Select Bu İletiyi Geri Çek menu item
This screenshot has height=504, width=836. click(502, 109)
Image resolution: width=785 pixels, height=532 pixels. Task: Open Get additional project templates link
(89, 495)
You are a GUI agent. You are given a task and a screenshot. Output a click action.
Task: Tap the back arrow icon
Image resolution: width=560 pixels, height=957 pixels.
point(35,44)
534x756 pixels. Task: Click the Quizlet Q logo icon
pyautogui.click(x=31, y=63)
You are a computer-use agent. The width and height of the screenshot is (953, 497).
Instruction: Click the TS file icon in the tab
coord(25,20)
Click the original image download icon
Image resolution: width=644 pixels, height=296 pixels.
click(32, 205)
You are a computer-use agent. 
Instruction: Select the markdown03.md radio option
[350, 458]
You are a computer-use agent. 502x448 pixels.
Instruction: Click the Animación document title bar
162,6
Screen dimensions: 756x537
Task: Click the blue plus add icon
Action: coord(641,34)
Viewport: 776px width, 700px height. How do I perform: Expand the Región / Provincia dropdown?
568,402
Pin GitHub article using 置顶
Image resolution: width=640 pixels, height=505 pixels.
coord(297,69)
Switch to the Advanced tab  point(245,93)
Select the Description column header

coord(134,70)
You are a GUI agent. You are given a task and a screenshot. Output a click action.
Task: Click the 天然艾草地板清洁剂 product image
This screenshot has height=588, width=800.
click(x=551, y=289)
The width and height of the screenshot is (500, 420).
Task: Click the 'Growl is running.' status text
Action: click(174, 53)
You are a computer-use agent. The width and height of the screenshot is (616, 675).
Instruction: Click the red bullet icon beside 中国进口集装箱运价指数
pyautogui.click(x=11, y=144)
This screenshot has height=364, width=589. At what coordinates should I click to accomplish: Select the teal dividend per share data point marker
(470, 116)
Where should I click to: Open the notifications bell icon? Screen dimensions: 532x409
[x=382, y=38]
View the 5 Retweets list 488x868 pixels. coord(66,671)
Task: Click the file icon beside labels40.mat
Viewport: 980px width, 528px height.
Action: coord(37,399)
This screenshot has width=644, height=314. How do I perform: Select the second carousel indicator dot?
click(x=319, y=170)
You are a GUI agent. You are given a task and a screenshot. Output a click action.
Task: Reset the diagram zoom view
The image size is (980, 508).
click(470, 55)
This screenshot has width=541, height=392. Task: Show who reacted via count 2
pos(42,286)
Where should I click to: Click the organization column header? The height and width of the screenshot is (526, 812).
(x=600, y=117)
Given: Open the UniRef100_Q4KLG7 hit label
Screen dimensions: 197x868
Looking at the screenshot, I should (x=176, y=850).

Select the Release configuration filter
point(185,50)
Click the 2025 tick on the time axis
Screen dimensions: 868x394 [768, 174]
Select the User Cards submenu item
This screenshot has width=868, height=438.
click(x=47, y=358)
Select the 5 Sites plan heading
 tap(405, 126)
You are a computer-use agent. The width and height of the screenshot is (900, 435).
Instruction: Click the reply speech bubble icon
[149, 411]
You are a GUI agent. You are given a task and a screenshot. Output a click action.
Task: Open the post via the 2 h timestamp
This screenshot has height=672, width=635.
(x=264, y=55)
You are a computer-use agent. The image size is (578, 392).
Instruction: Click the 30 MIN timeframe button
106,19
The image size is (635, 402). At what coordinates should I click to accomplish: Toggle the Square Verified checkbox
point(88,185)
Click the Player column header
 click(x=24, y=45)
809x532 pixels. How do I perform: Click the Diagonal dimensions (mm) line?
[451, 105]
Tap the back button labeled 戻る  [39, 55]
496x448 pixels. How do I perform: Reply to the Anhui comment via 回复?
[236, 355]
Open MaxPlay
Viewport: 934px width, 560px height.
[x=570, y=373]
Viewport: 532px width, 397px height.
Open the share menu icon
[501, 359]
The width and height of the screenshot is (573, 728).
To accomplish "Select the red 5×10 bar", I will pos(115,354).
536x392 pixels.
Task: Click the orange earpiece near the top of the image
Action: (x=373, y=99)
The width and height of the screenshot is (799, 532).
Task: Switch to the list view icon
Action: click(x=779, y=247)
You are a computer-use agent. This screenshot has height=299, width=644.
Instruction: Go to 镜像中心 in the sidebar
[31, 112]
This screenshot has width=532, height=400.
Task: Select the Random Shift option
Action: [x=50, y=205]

··········

What needs to be done. Go through the listing and copy each line that includes the string "back".

Exercise answer.
Task: Tap the back arrow icon
Tap the back button labeled 戻る  [39, 55]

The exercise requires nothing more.